I met him once while traveling across the US, we shared a meal on a sunny Pasadena summer afternoon. He was a very accessible man, whom I think also desired to be acknowledged by the person in front of him, not out of pride, but out of a need to connect at a real human level. He asked me to share with him about my life growing up in french-speaking Quebec, Canada.
It is possible that he knew he had a superior understanding of the Incarnation, but that realization didn’t cause him to “pose.” I read many of the books he generously gave me and loved to bathe my eyes in a multitude of words and concepts my mind could never really grasp, I knew it. He was a vibrant creative soul, ploughing fields of theology far beyond anything I could imagine (it was evidenced to me as I poured over his book “Historical Transcendence And The Reality Of God.” A real mind-twister and stretcher, but a sharp flaming arrow shot in the night of psychological probing of the mysteries of God’s Incarnation and the many ways it can relates to us).
But here and there a “ray” of revelation would pierce through and I would find myself in wonder before his observations, as many of them met my own experience. His writings certainly revealed a profound affection and understanding for human nature, as interfacing with God’s nature.
He graciously let me bless him in return by creating the cover for his book “The Soul of God”, which he had sent me prior to publication so I could share with him my impressions and ideas. What humility! My highest degree is grade 12, and I’ve lived in some of the darkest places a human soul could crawl in. But that was Ray…
Last year, in April, he shared of his health problems.
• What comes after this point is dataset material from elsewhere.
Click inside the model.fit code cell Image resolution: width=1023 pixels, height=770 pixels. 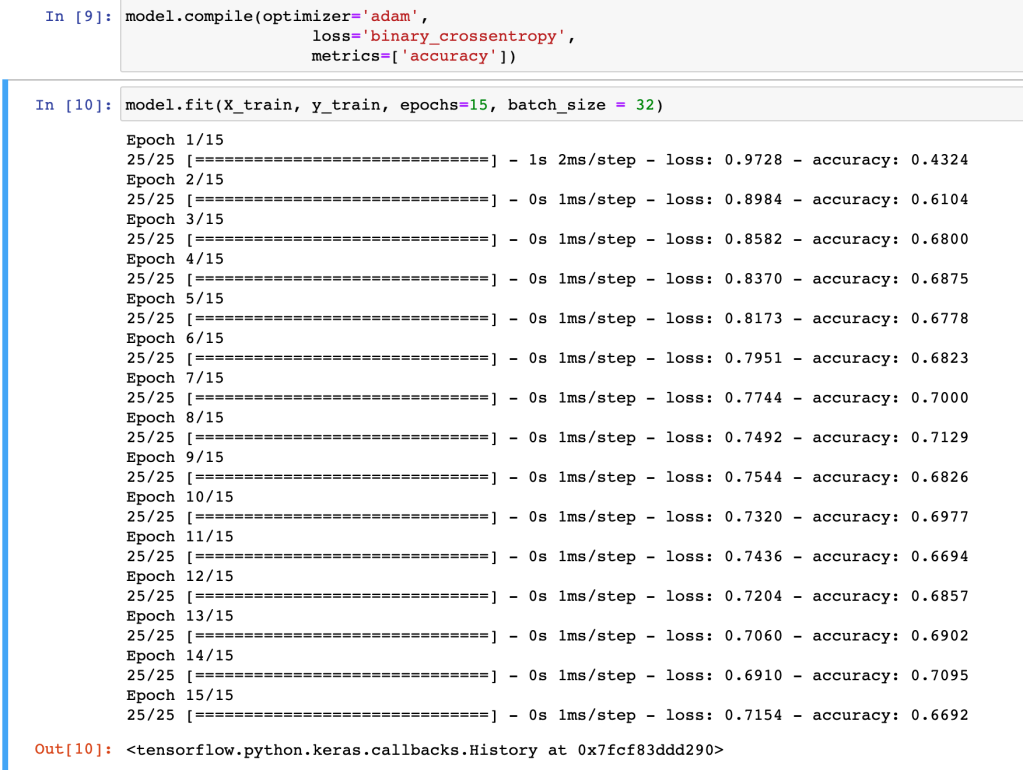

The last words he wrote me, “Health not so good, dialysis three days a week, leaves me weak and without much energy. But a ‘weak’ day is still a gift from God.” Included with his email, a text about “shame” he allowed me to post in one of my newsletter: http://www.thekneelingheart.com/april9_2009_4.htm#ray
I just learned tonight, through your post, of his departure last year, hardly 2 months after our last correspondance. I was truly sadenned, but I’m smiling now at the thought of him sitting with Jesus and Paul, finally joined with absolute Reality.
I will remember him. He simply loved a simple man.
Time to expand my library: I’d like to know what the title of your book is and where I could get a copy?